© Stephen Douglas Atkinson
Spores of the parasite H. salminicola swim under a microscope. Those alien "eyes" are actually stinger cells, one of the few features this organism hasn't evolved away.
When the parasitic blob known as Henneguya salminicola sinks its spores into the flesh of a tasty fish, it does not hold its breath. That's because H. salminicola is the only known animal on Earth that does not breathe.

If you spent your entire life infecting the dense muscle tissues of fish and underwater worms, like H. salminicola does, you probably wouldn't have much opportunity to turn oxygen into energy, either. However, all other multicellular animals on Earth whose DNA scientists have had a chance to sequence have some respiratory genes. According to a new study published today (Feb. 24) in the journal Proceedings of the National Academy of Sciences, H. salminicola's genome does not.

A microscopic and genomic analysis of the creature revealed that, unlike all other known animals, H. salminicola has no mitochondrial genome — the small but crucial portion of DNA stored in an animal's mitochondria that includes genes responsible for respiration.

While that absence is a biological first, it's weirdly in character for the quirky parasite. Like many parasites from the myxozoa class — a group of simple, microscopic swimmers distantly related to jellyfish — H. salminicola may have once looked a lot more like its jelly ancestors but has gradually evolved to have just about none of its multicellular traits.

"They have lost their tissue, their nerve cells, their muscles, everything," study co-author Dorothée Huchon, an evolutionary biologist at Tel Aviv University in Israel, told Live Science. "And now we find they have lost their ability to breathe."

© Stephen Douglas Atkinson
The nucleus of each H. salminicola spore glows green under a fluorescent microscope. Through microscopy and genetic sequencing, the study authors learned that H. salminicola is the only known animal with no mitochondrial DNA.
That genetic downsizing likely poses an advantage for parasites like H. salminicola, which thrive by reproducing as quickly and as often as possible, Huchon said. Myxozoans have some of the smallest genomes in the animal kingdom, making them highly effective. While H. salminicola is relatively benign, other parasites in the family have infected and wiped out entire fishery stocks, Huchon said, making them a threat to both fish and commercial fishers.

When seen popping out of the flesh of a fish in white, oozing bubbles, H. salminicola looks like a series of unicellular blobs. (Fish infected with H. salminicola are said to have "tapioca disease.") Only the parasite's spores show any complexity. When seen under a microscope, these spores look like bluish sperm cells with two tails and a pair of oval, alien-like eyes.

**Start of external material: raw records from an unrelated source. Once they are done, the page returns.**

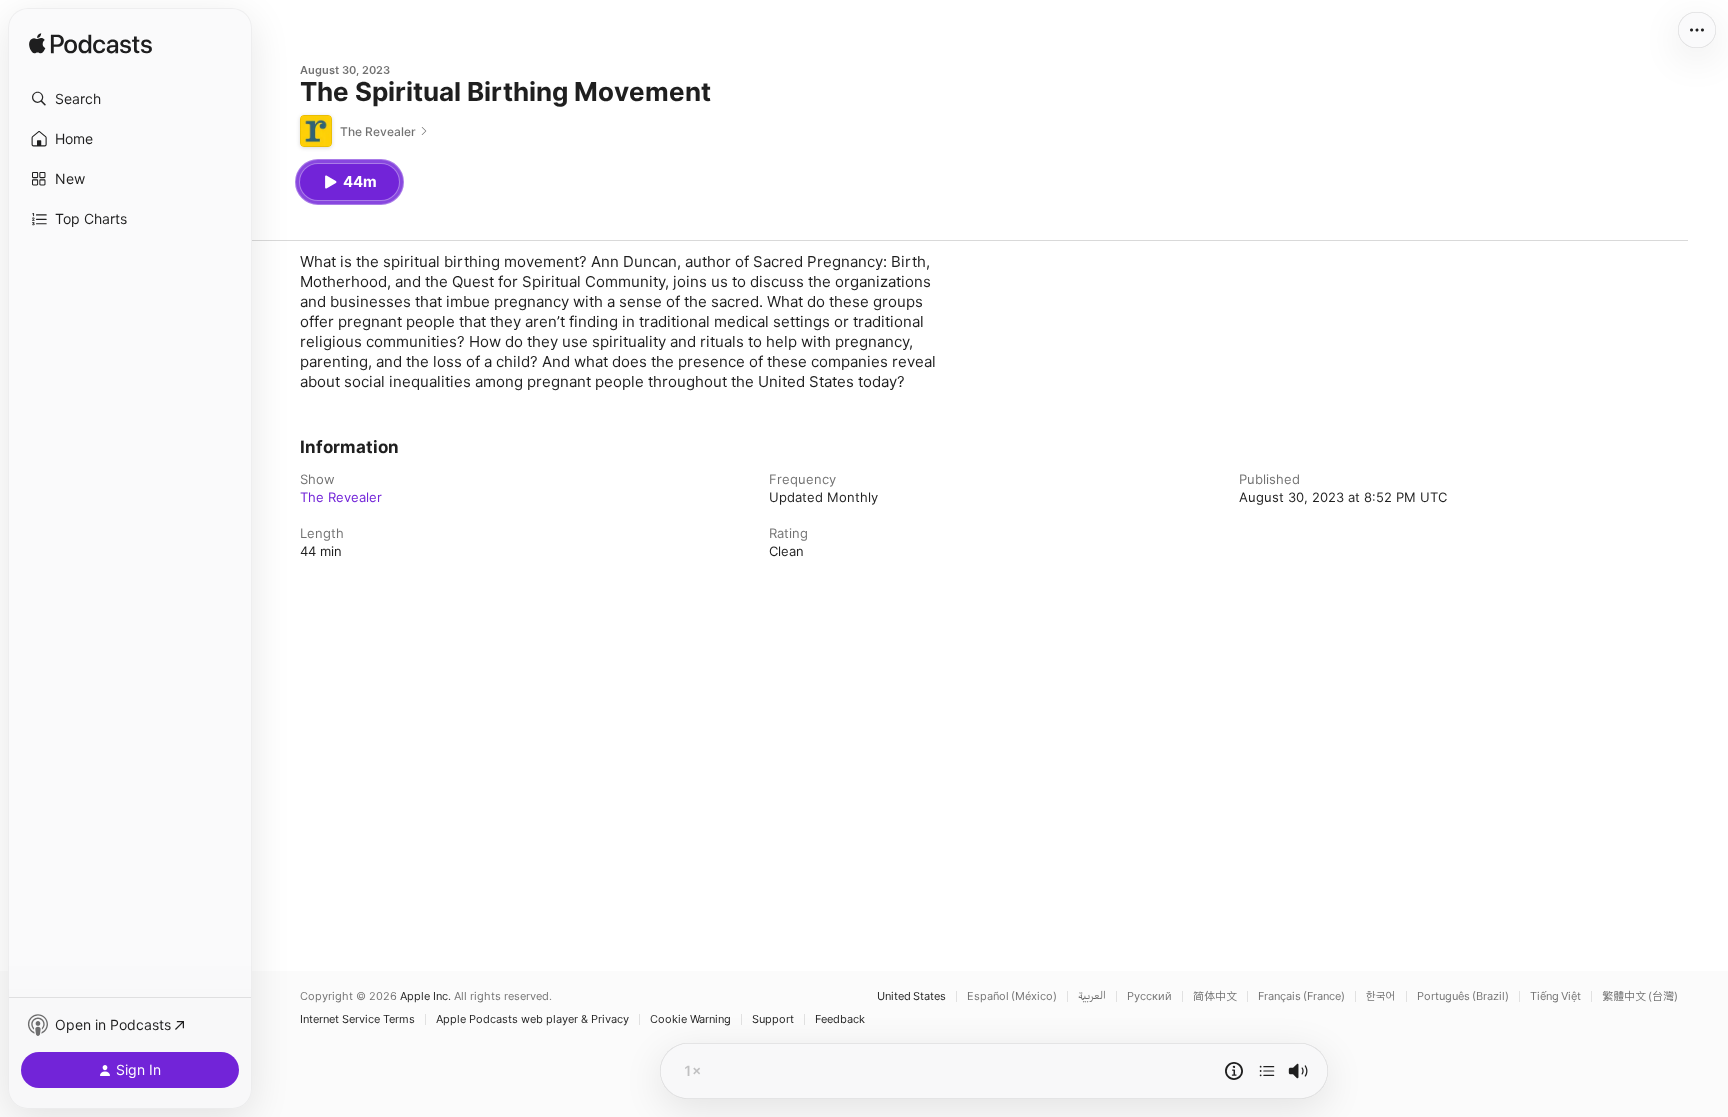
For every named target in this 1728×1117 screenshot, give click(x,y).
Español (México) (1012, 996)
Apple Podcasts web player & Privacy (532, 1019)
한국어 (1381, 996)
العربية (1092, 996)
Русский (1149, 996)
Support (773, 1019)
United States (911, 996)
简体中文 (1215, 996)
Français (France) (1301, 996)
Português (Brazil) (1463, 996)
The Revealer (341, 497)
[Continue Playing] (1267, 1071)
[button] (130, 99)
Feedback (840, 1019)
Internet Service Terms (357, 1019)
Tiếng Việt (1555, 996)
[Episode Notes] (1234, 1071)
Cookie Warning (690, 1019)
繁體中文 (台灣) (1640, 996)
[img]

Those "eyes" are actually stinging cells, Huchon said, which contain no venom but help the parasite latch onto a host when needed. These stinging cells are some of the only features that H. salminicola has not ditched on its journey of evolutionary downsizing.

"Animals are always thought to be multicellular organisms with lots of genes that evolve to be more and more complex," Huchon said. "Here, we see an organism that goes completely the opposite way. They have evolved to be almost unicellular."

So, how does H. salminicola acquire energy if it does not breathe? The researchers aren't totally sure. According to Huchon, other similar parasites have proteins that can import ATP (basically, molecular energy) directly from their infected hosts. H. salminicola could be doing something similar, but further study of the oddball organism's genome — what's left of it, anyway — is required to find out.